Friday, June 1, 2012

Navel contemplations

I like yoga as a form of exercise, I really do. I first got into it some years ago, when I was doing a lot of cycling and not a lot else, and my body was becoming terribly unbalanced as a result – huge chunky thighs, weedy arms, and very little flexibility at all. I was lucky enough to be working with someone at the time who was a qualified yoga teacher, and she introduced me to Ashtanga yoga.

For those unfamiliar with yoga, just as the term “cycling” can cover anything from “popping to the shops on a bike” to “hooning downhill on a full-suss MTB” to “riding a 600k audax”, there are many different forms of yoga. Ashtanga is a very active aerobic form of fitness which exercises almost all the muscle groups. None of this sitting-around-contemplating-one’s-navel. Each posture should flow into the next, via a vinyasa (a very elaborate push-up/plank/set of bends move), and it’s a lovely workout. I’ve tried other forms of yoga (Iyengar, Hatha), and not enjoyed them half as much as I do the flowing sequence of Ashtanga.

What really does hack me off though, is the fact that seems impossible to find somewhere that does the yoga without the hippy bullpoo and complete lack of understanding as to how the body works. I’ve been to classes where teachers insist on starting with breathing “exercises” which involve sticking your fingers up your nose and your thumbs in your ears and breathing in a peculiar rhythm in order to “detoxify”. I’ve had teachers belligerently insist that menstruating women mustn’t do inverted poses (headstands, shoulder stands, full back-bends etc) because it would do untold damage to one’s insides as the flow reversed (fortunately my first yoga teacher took the more sensible attitude of “What’s it going to do: come out of my ears?”1 and ignored this superstition). I’ve been told by otherwise-sane-sounding people that a certain pose is good because it “massages the liver and releases nutrients into the blood”. I’ve been instructed to “breath deeply into the kidneys”.

My current studio is lighter than many on the bullpoo quotient, but nonetheless there's still an underlying trend.
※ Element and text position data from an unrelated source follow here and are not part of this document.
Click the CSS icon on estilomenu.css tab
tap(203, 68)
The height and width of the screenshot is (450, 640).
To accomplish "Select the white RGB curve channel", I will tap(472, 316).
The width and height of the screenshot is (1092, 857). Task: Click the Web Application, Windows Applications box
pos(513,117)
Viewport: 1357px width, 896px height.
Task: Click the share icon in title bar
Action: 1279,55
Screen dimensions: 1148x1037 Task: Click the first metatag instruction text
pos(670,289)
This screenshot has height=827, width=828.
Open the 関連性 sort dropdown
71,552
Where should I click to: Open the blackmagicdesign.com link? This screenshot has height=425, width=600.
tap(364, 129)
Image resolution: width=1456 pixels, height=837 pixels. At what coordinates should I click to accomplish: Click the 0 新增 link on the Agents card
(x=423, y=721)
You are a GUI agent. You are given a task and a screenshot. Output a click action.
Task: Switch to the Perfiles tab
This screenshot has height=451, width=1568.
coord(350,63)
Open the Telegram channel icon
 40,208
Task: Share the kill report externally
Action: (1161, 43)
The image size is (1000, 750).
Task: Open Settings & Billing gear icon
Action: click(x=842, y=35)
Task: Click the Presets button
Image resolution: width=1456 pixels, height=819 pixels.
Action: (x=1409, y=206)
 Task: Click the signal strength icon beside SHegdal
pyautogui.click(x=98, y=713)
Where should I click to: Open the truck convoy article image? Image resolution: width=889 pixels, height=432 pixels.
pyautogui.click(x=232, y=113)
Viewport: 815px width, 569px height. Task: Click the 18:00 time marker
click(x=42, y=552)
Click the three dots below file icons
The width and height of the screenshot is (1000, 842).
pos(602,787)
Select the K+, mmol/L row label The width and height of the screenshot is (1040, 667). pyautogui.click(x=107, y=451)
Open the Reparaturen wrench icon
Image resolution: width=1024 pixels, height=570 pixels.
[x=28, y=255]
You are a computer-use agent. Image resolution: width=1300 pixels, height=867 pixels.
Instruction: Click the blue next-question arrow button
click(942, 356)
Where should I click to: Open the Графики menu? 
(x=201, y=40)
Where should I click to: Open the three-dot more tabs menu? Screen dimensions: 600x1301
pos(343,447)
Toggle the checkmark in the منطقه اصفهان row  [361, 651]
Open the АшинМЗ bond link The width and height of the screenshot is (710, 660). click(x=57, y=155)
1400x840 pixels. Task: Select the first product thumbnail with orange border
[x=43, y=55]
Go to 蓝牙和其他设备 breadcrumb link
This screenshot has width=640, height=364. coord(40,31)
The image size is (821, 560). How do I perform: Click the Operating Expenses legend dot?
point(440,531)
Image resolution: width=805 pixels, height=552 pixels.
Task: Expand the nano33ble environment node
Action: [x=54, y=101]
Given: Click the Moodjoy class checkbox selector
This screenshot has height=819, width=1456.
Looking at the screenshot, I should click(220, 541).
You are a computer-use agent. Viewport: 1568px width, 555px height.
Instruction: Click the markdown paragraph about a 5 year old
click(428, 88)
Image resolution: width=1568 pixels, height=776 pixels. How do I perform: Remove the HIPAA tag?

It’s so disturbing that so many rational and reasonably-educated people believe all this and worse that I’m tempted to leave a copy of Ben Goldacre’s Bad Science lying around the studio I currently attending. But I won’t – this stuff is close enough to a quasi-religious belief to some people that I fear trying to persuade them to think rationally about what they’re saying will upset them. And most of them are nice enough people that I don’t want to do that. But the problem is that there’s a self-perpetuating cycle of irrationality around the yoga industry. Anywhere offering yoga classes will invariably also offer aromatherapy, homeopathic nutritional supplements, chakra realignment, and half-a-dozen other half-baked ideas which keeps yoga firmly in the Hippy Woo camp, and makes it unattractive to scientists and rational-minded people just looking for a form of exercise. Which is a shame, because I think yoga is great.

1 Chuffy and Frood have helpfully suggested Mooncup ear-muffs and a tampon up each nostril just to be on the safe side.